10.2 Video and Multimedia Accessibility
All course videos and multimedia must be captioned with accurate captions. Consider using Canvas Studio or Microsoft Stream to generate captions. Edit captions afterward as necessary, so the captions are a true reflection of the video’s content.
Keep videos to less than 5 minutes. Read from a transcript to help you stay on point. Make sure to speak about what is on the screen so that vision impaired students know what is there.
Points: 3 (Essential)
QM Alignment: 8.5, 8.6
Overview
Video and multimedia are not accessible if there are not accurate captions or a transcript.
Accessible Video
-
Player controls to stop, pause, mute, or adjust volume.
-
Autoplay control method.
-
Captions / transcripts
Accessible Media
-
Description of Visual Information
-
Low Background Noise
-
Accessible media players
-
Synchronized captions, transcripts
-
Sign Language
Frequently Asked Questions
- Can I just use automatically generated video captions?
- Auto-generated captions (such as in Canvas Studio or YouTube videos) are a good starting point, but often are not sufficient, as they lack proper punctuation, capitalization, and spelling, especially for math and technical terms. Check your captions for accuracy, and you can edit the captions in-place, or else copy the captions to a file that you can edit and link to.
- Do the captions have to be 100% accurate?
- Yes, the text of the captions or transcript must accurately convey the meaning in the video or multimedia. This includes an accurate textual representation of any words used.
- U.S. laws also require video captions to be accurate, and the Department of Justice recently issued guidance for web accessibility. A student’s learning or comprehension of a video should not be impaired due to inaccurate captions.
- Does that include accurate punctuation in the captions or transcript?
- Changing punctuation changes the meaning of a sentence, so yes, the punctuation in the captions or transcript needs to be accurate. Often, automatically generated captions and transcripts do not have correct punctuation, so you will need to edit them for corrections. If it is a YouTube video with captions you cannot edit, then copy and paste the YouTube transcript into a document that you can edit. Upload and link to that file underneath your embedded video.
Tips
- Captioning
- See the Canvas Studio Guide for information about how to request and edit captions for a video file.
- For YouTube: download captions, use automatic captions & how to edit captions. It may be easier to use YouTube Transcript site to fetch and copy the transcript of a YouTube video.
- How to edit the captions in recorded Microsoft Teams meetings, stored in Microsoft Streams
- Correcting Video Transcripts
- There are some third party tools that may do a better job at generating more accurate captions, such as OpenAI’s Whisper or Otter.ai.
- Another tip is to try Bing Chat, ChatGPT, or a similar generative AI tool to fix the punctuation and other issues in a transcript, with a prompt such as: Do not change the words of the following transcript, but add missing punctuation, fix misspelled words, remove the line breaks, and remove timestamps: …

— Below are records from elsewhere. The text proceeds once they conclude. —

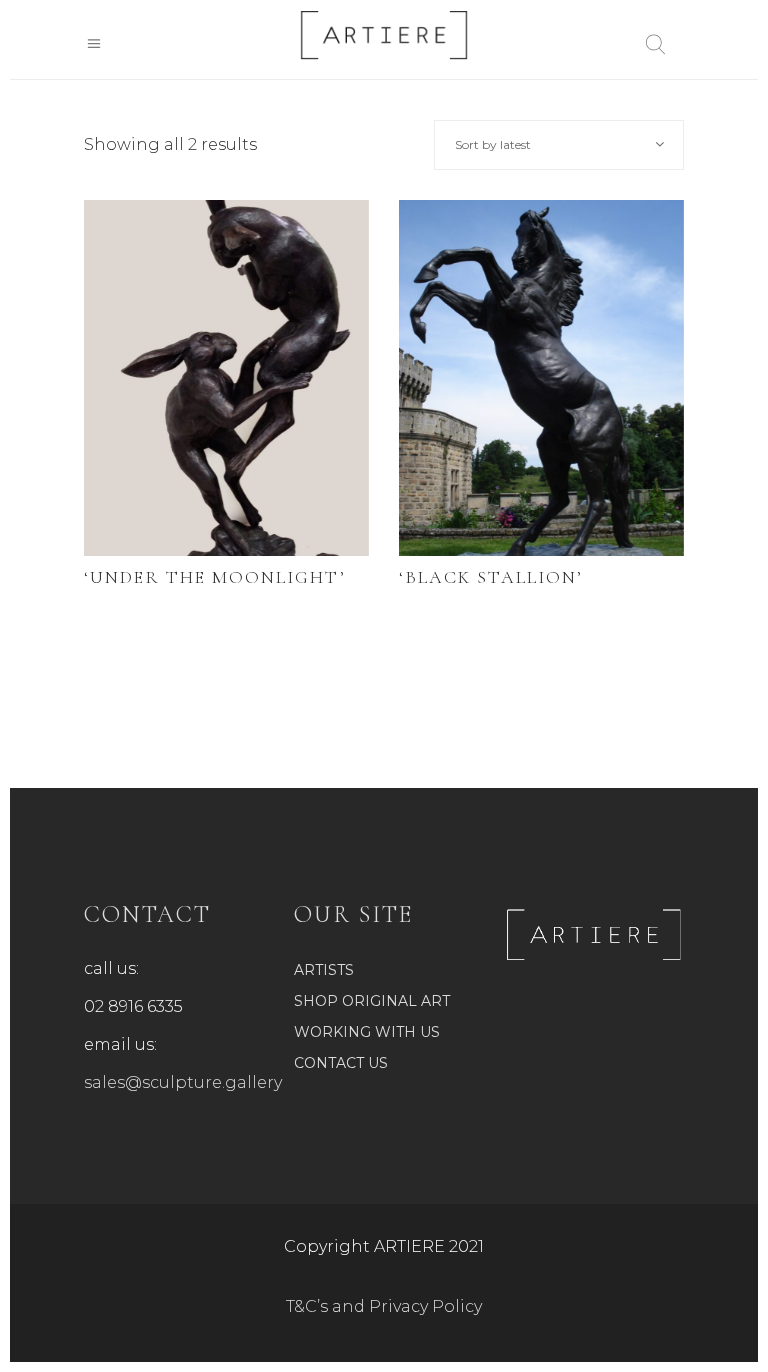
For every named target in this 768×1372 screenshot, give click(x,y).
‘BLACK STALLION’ (491, 577)
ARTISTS (324, 970)
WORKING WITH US (367, 1032)
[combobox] (559, 145)
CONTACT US (341, 1063)
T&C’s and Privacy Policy (384, 1306)
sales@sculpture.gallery (183, 1082)
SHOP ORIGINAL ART (372, 1001)
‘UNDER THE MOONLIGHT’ (215, 577)
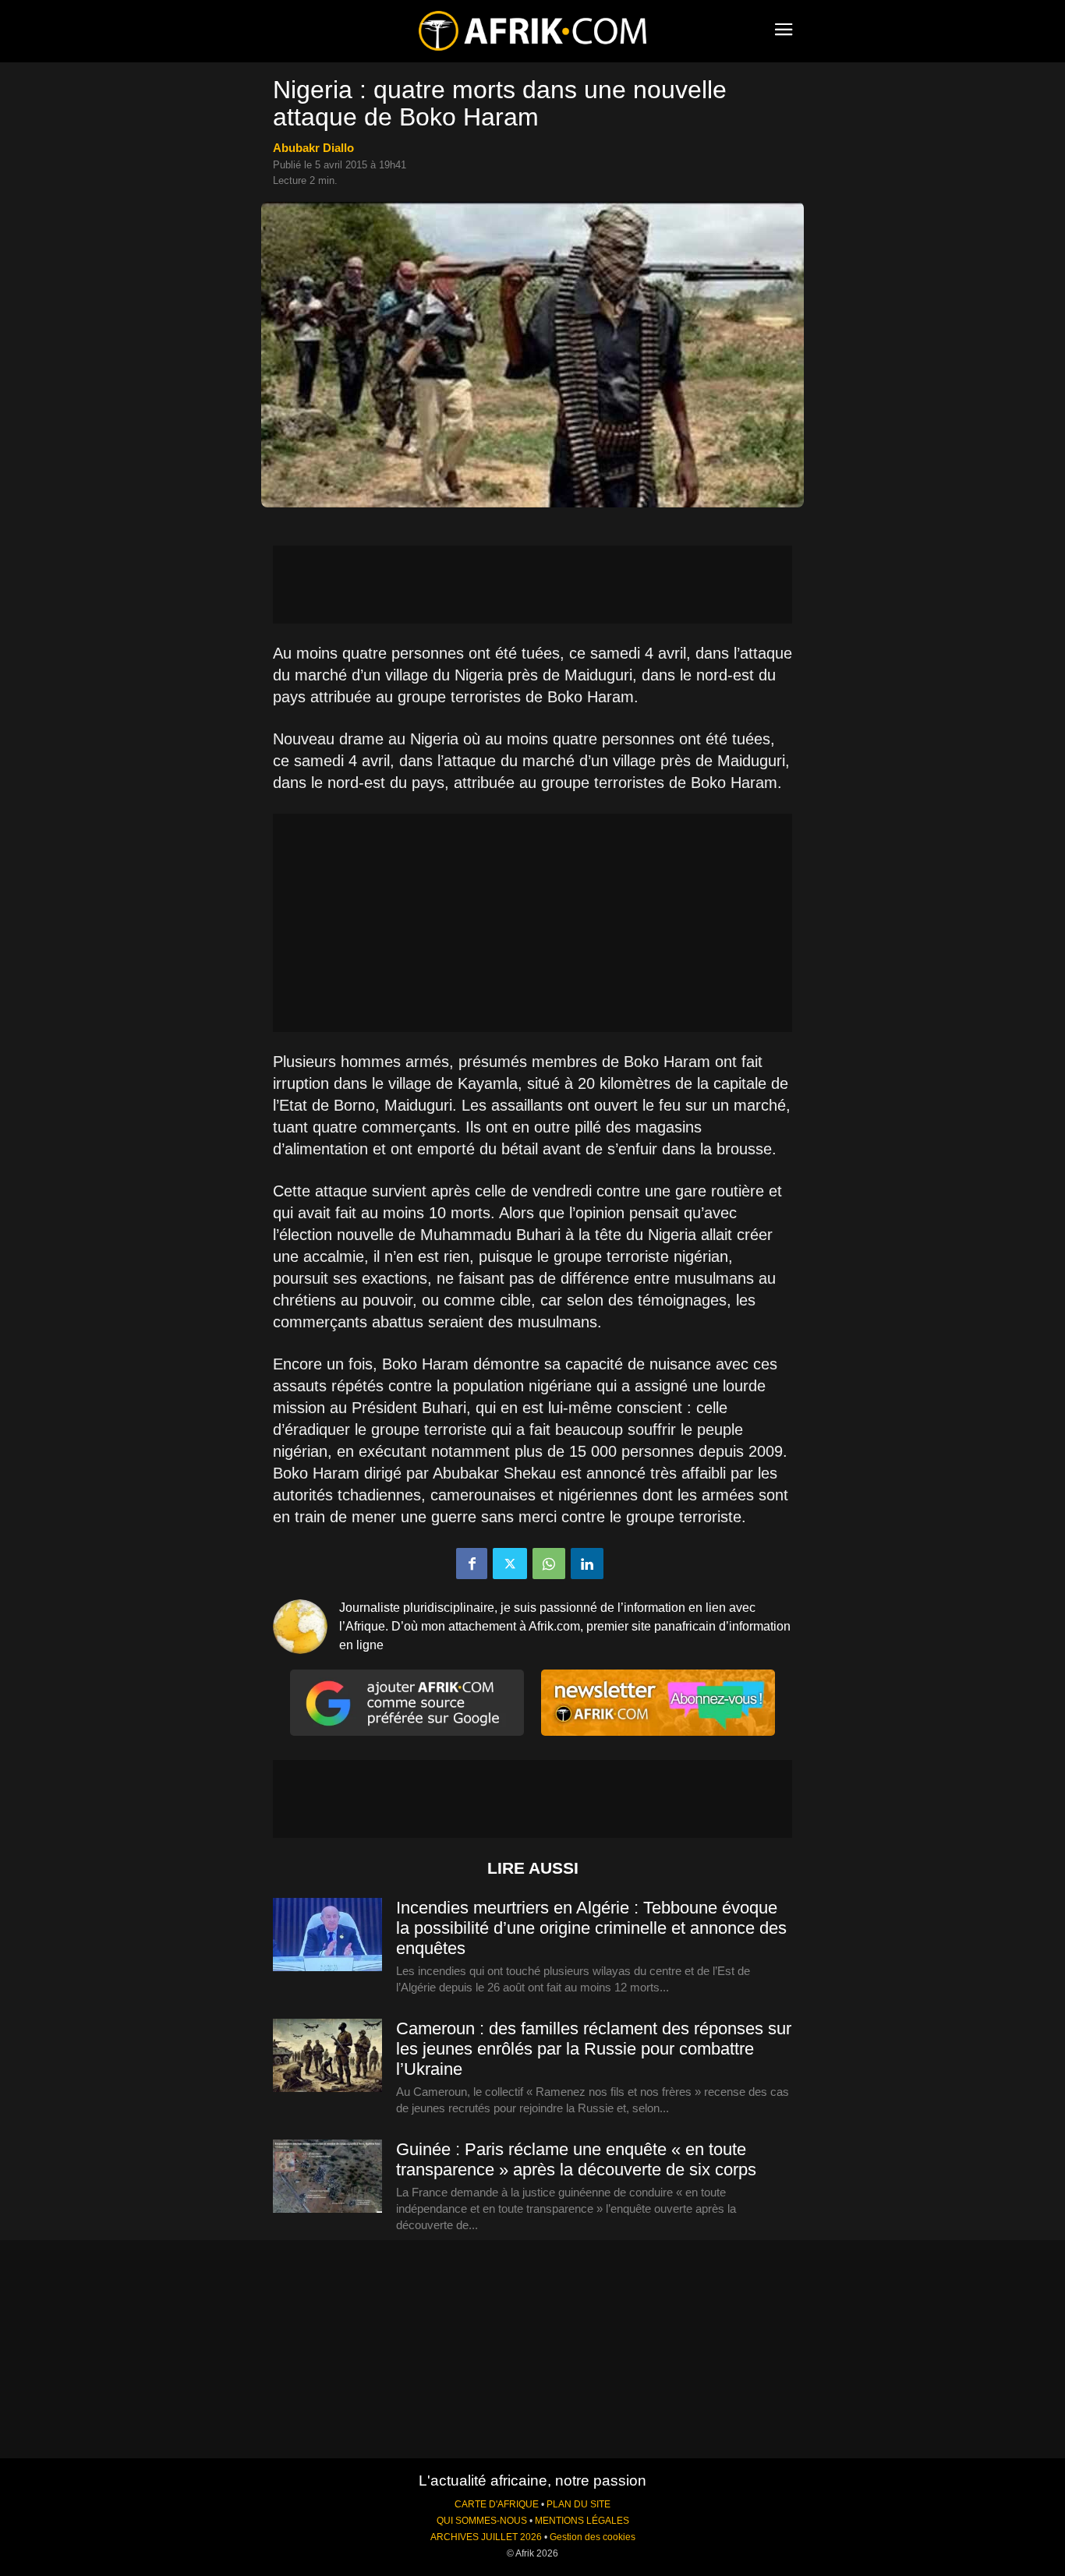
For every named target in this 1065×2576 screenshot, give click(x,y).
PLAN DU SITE (578, 2504)
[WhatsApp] (548, 1563)
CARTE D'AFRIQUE (497, 2504)
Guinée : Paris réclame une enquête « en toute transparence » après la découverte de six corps (576, 2159)
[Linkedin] (587, 1563)
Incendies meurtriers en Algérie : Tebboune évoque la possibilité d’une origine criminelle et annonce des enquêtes (591, 1928)
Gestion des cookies (592, 2537)
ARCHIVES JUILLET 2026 (486, 2537)
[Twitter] (510, 1563)
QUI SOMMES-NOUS (482, 2520)
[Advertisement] (532, 585)
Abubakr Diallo (313, 147)
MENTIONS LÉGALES (582, 2520)
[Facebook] (471, 1563)
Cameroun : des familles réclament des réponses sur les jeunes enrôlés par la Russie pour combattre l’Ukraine (593, 2049)
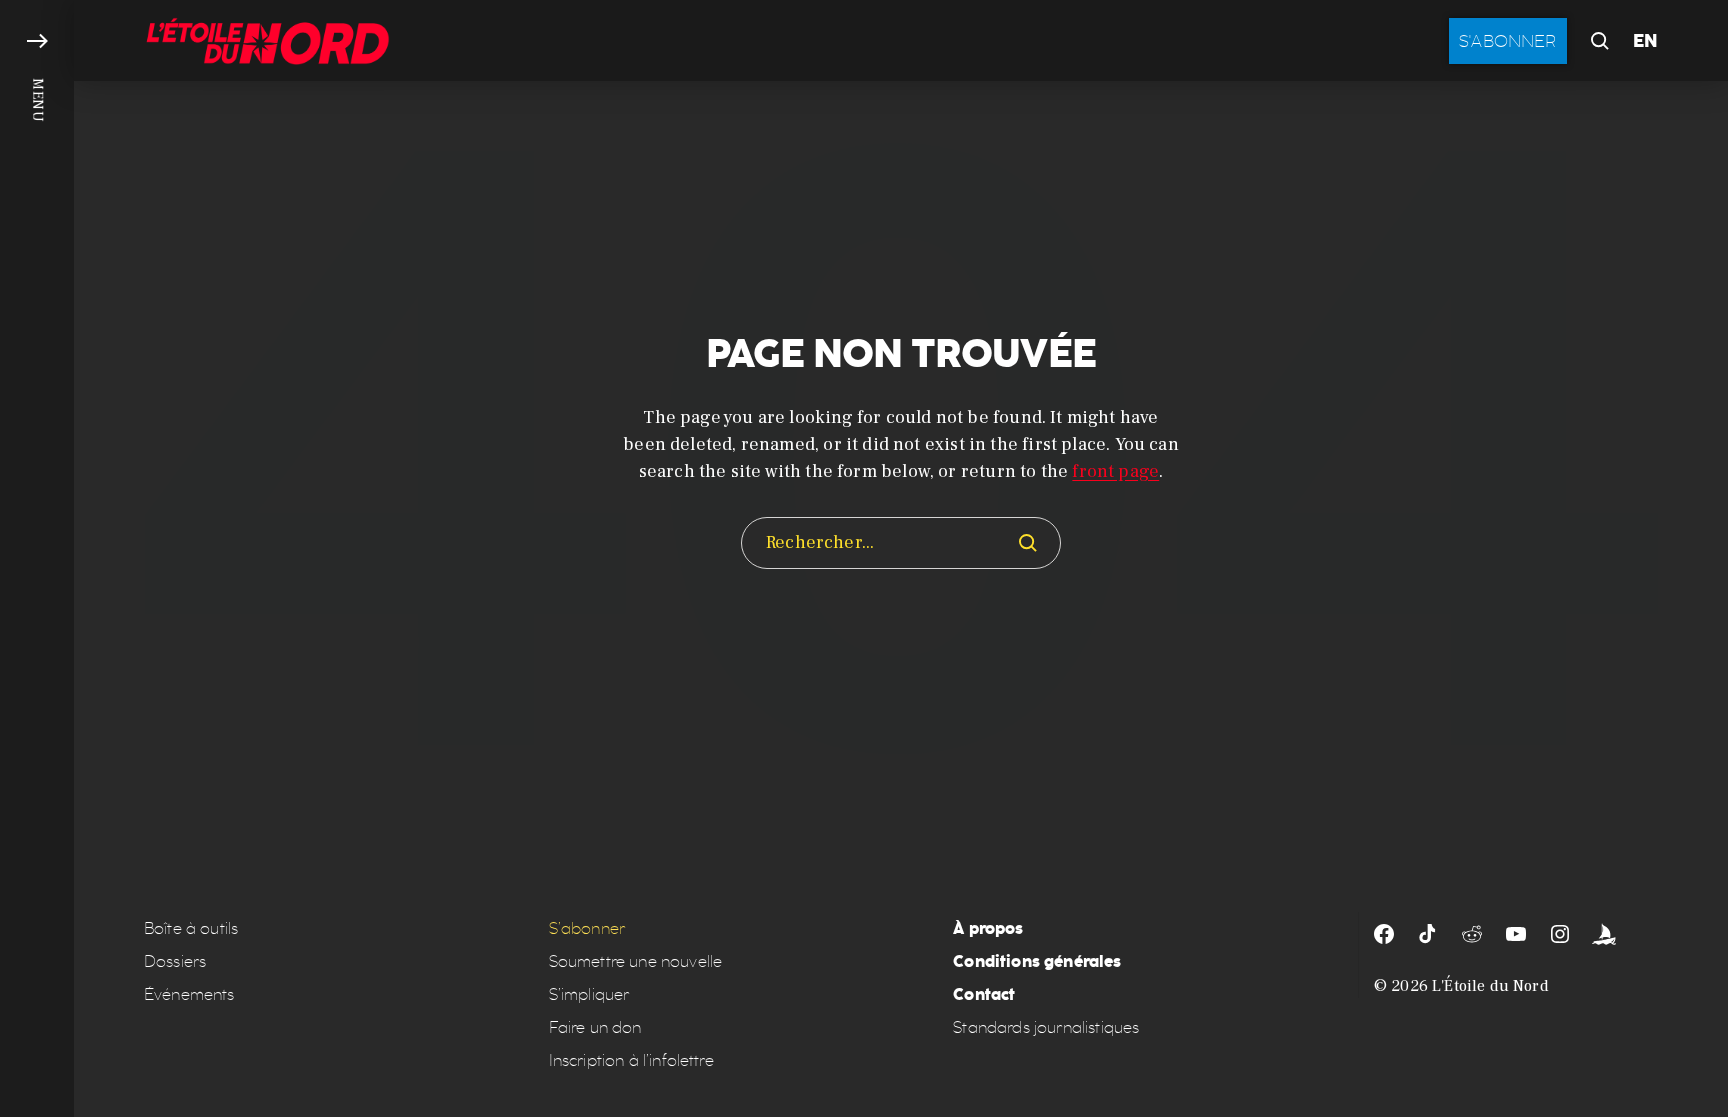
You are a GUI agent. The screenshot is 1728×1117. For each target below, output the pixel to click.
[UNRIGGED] (1604, 934)
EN (1645, 41)
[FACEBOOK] (1384, 934)
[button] (37, 558)
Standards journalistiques (1046, 1027)
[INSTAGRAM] (1560, 934)
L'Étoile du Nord (1490, 986)
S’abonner (587, 928)
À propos (988, 928)
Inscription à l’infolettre (631, 1060)
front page (1115, 471)
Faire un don (595, 1027)
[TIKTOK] (1428, 934)
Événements (189, 994)
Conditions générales (1037, 961)
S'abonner (1508, 41)
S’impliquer (589, 994)
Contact (984, 994)
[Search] (1028, 543)
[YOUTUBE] (1516, 934)
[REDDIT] (1472, 934)
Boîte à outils (191, 928)
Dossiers (175, 961)
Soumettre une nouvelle (636, 961)
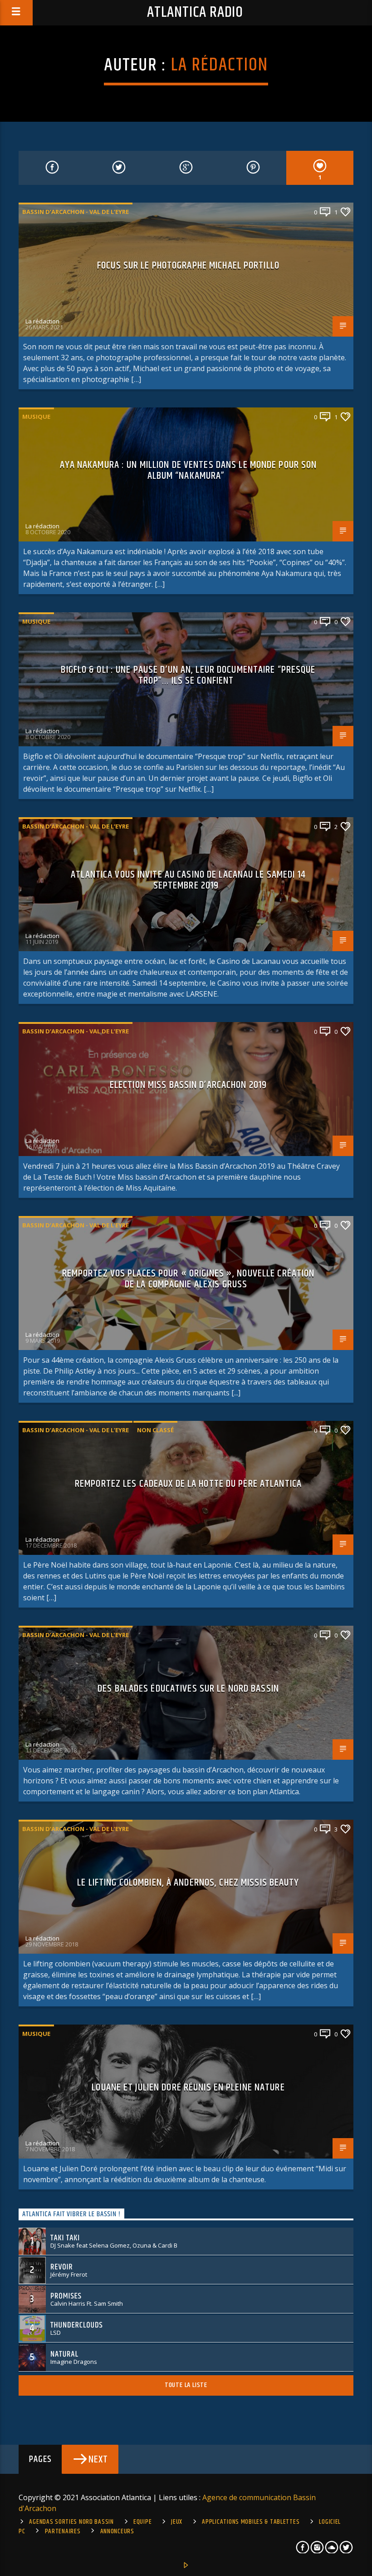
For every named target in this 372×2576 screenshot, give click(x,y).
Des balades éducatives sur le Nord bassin (188, 1689)
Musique (36, 416)
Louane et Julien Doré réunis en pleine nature (188, 2087)
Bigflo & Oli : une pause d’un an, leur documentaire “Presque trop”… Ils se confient (188, 675)
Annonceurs (117, 2531)
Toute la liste (186, 2385)
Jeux (176, 2522)
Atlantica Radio (195, 12)
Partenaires (63, 2531)
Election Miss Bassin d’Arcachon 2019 (188, 1085)
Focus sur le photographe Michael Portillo (188, 265)
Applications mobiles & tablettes (250, 2522)
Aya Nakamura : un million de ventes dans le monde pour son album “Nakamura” (188, 470)
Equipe (142, 2522)
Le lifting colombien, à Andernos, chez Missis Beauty (188, 1883)
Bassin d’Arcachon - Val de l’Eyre (75, 212)
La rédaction (219, 65)
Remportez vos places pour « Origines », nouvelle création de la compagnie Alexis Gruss (188, 1279)
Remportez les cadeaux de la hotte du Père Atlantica (188, 1484)
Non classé (155, 1430)
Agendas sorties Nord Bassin (71, 2522)
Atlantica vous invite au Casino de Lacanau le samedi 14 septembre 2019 (188, 880)
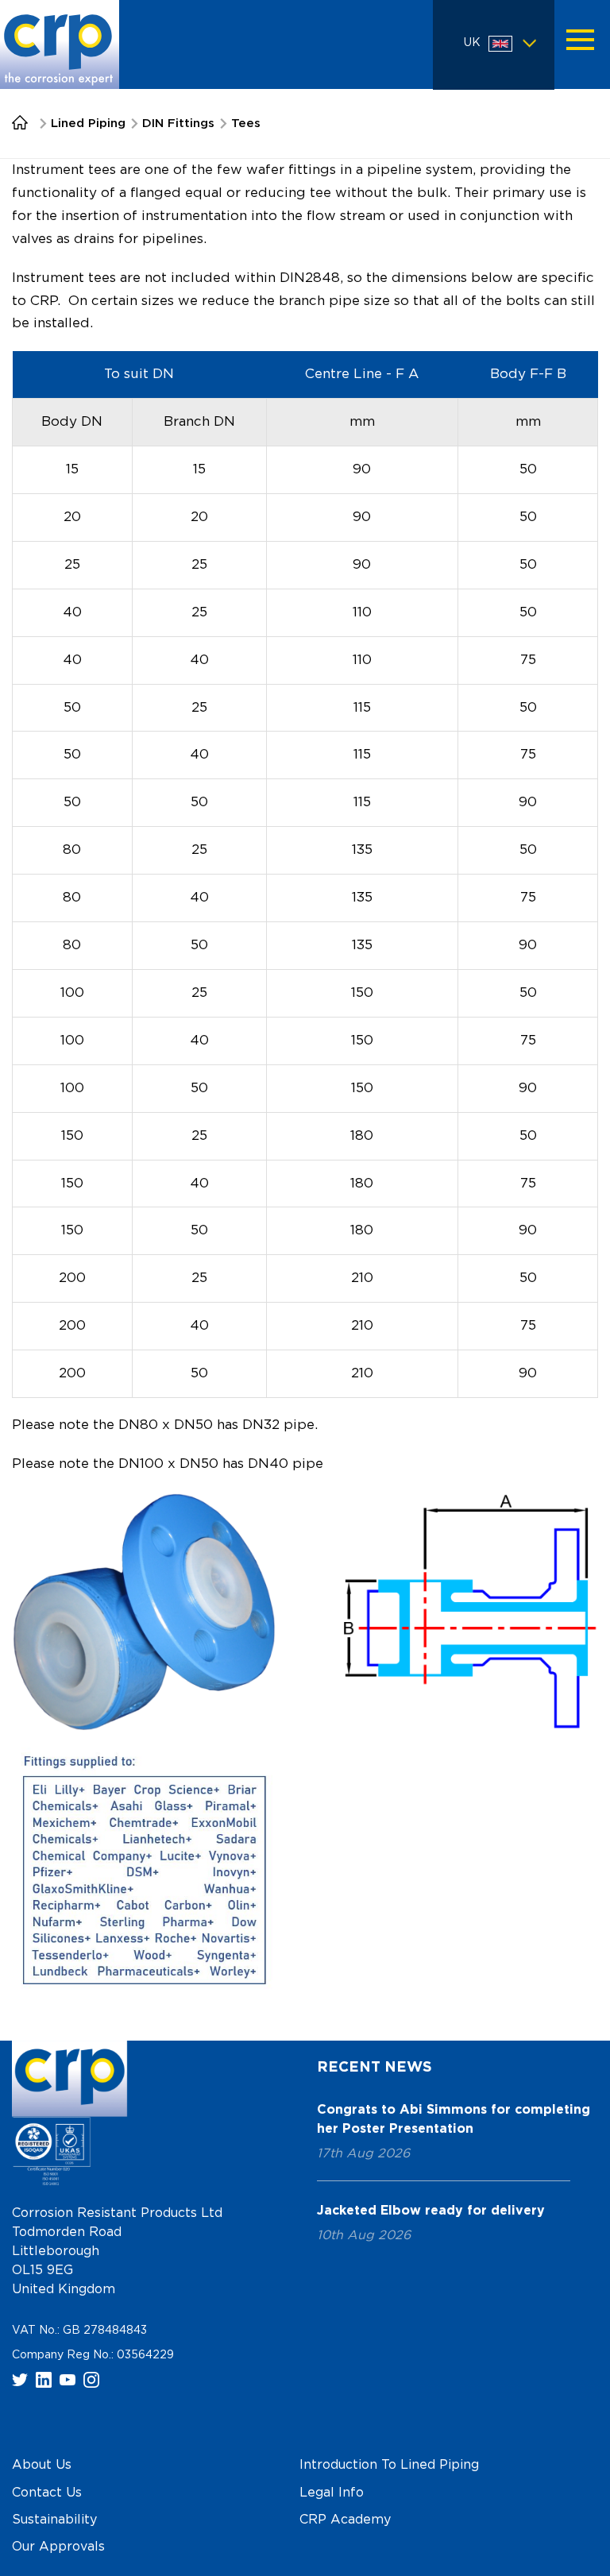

- Pedagogical Tips for Videos
- Videos should be short – under 15 minutes – ideally around 5 minutes long. Break up longer videos or lectures into smaller parts.
- Consider adding questions at the beginning or end of your video to help ensure students actually watch and understand it: either by asking thought questions in the video itself, or by embedding the video in the description of a Canvas quiz, or you can insert graded questions in the video itself using Canvas Studio.
- See the “Enhancing Learning from Videos” section at the bottom of standard 3.9 for more pedagogical and technological tips for videos.